### Recorded information

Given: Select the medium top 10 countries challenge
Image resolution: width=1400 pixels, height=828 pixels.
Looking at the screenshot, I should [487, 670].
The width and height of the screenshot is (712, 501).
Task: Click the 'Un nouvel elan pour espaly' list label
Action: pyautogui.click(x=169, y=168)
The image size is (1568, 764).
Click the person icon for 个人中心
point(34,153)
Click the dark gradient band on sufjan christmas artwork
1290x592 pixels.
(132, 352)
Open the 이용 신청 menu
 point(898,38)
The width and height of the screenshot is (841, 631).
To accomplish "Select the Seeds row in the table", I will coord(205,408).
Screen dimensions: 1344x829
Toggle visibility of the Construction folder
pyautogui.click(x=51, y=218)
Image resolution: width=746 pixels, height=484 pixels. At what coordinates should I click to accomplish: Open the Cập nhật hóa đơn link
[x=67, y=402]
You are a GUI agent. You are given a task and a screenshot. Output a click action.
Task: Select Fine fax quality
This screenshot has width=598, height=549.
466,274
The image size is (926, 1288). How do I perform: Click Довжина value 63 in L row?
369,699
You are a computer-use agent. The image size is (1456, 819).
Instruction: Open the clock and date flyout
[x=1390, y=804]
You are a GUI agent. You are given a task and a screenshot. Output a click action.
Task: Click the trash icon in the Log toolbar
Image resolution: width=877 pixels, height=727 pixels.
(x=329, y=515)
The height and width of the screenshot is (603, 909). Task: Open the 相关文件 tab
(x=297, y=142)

######

* Exercise task *
Could you convert every line of the records above into a JSON list of strings, one string per line, leaving out any blank lines?

* Result of this task *
[
  "Given: Select the medium top 10 countries challenge",
  "Image resolution: width=1400 pixels, height=828 pixels.",
  "Looking at the screenshot, I should [487, 670].",
  "The width and height of the screenshot is (712, 501).",
  "Task: Click the 'Un nouvel elan pour espaly' list label",
  "Action: pyautogui.click(x=169, y=168)",
  "The image size is (1568, 764).",
  "Click the person icon for 个人中心",
  "point(34,153)",
  "Click the dark gradient band on sufjan christmas artwork",
  "1290x592 pixels.",
  "(132, 352)",
  "Open the 이용 신청 menu",
  " point(898,38)",
  "The width and height of the screenshot is (841, 631).",
  "To accomplish \"Select the Seeds row in the table\", I will coord(205,408).",
  "Screen dimensions: 1344x829",
  "Toggle visibility of the Construction folder",
  "pyautogui.click(x=51, y=218)",
  "Image resolution: width=746 pixels, height=484 pixels. At what coordinates should I click to accomplish: Open the Cập nhật hóa đơn link",
  "[x=67, y=402]",
  "You are a GUI agent. You are given a task and a screenshot. Output a click action.",
  "Task: Select Fine fax quality",
  "This screenshot has width=598, height=549.",
  "466,274",
  "The image size is (926, 1288). How do I perform: Click Довжина value 63 in L row?",
  "369,699",
  "You are a computer-use agent. The image size is (1456, 819).",
  "Instruction: Open the clock and date flyout",
  "[x=1390, y=804]",
  "You are a GUI agent. You are given a task and a screenshot. Output a click action.",
  "Task: Click the trash icon in the Log toolbar",
  "Image resolution: width=877 pixels, height=727 pixels.",
  "(x=329, y=515)",
  "The height and width of the screenshot is (603, 909). Task: Open the 相关文件 tab",
  "(x=297, y=142)"
]